I wish that I didn't still have to fight, that my life could finally be about more than just survival. It's perpetually exhausting and I'm faced every morning with digging up the vestiges of my willpower against all reason, against all hope, so that I can suffer through another day. The only personality trait I'm certain I have is determination, and even that was acquired through circumstance rather than being an inherent quality. I'm used to pulling myself back up, alone, and I hate showing vulnerability because it became equivalent, in my mind, to weakness. This forum seems like a good place though, full of good people, so I'm glad to have discovered it.
#5
Also, a question to the mod(s) - it's hard to escape the sense of panic posting the OP created, and I may end up wanting to delete the post at some point or another. Does the edit period expire after a certain time period on this forum, so I know to decide for sure before then?
#7
I think I may've reacted too strongly. Sorry Kizzie for directing that at you. Like Bach said, I'm used to being disbelieved and dismissed, so there's a strong urge to act self-protectively. I don't want to write off a place where that might not happen before even giving it much of a chance though. Thanks everyone for the welcome.
#8
Quote from: Kizzie on March 17, 2020, 06:21:50 PM
I think you're correct Lokasena that medical trauma is relational to a degree; it involves medical professionals who have authority/control over your body (as much as you or parents of a child allow), and there is the ongoing threat of pain even death.  One difference though is that typically those of us who undergo ongoing medical trauma have support which is not something survivors of abuse/neglect often have, plus the trauma is not meant to abuse/neglect the self/spirit even though clearly it is frightening, painful, leads to feelings of powerlessness, etc.

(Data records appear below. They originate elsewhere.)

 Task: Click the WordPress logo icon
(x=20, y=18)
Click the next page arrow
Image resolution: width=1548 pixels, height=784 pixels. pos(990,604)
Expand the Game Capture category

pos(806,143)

Interesting. I'm pretty sure very few parents would say their intent was to abuse or neglect their children. Does intent matter more than consequence in all cases or only when it comes to certain traumas? Medical trauma is not accepted by society as legitimate trauma. It's not regarded that way by doctors, nurses, psychiatrists, or even most therapists. So there is very little support and very little validation available, especially in childhood.

QuoteEveryone with CPTSD is welcome here whatever the cause    :yes:    :grouphug:

Your welcome is very much appreciated, but I didn't come here to have a sh*tting contest over whether or not my experiences measure up to other people's or whether they even count as abuse or neglect. I understand there is probably a lot of support for the medical system and the way it functions here, as people diagnosed with CPTSD tend to be pretty heavily involved in and reliant on those systems for treatment and validation.

I apologize for sounding brusque and I appreciate the replies in this thread. I'm just looking for a place free of judgement, and I don't think this is the one. Best of luck to everyone here in their healing journeys.
#9
I guess to me, medical trauma is inherently as relational as anything else. It comes down to how you're treated by doctors, who are people too, and who are prone to dehumanizing and abusive treatment in their own right. Even if they do act relatively appropriately, medical procedures are terrifying and painful, and children have no say or autonomy regarding their own body and often no way to communicate about how they're feeling, physically or emotionally.

I'll try to share my story in the general section at some point. Thank you for suggesting that. It's very long and complicated though and it feels risky to share it, because I have no idea the sort of judgement people will cast on me from it.
#10
I'm a 27 year old with pretty extensive medical trauma that started in childhood and has continued into adulthood. I've noticed that medical trauma isn't listed as a childhood cause on any of the subforums, so I'm wondering if I'm the only one here whose CPTSD developed primarily from that.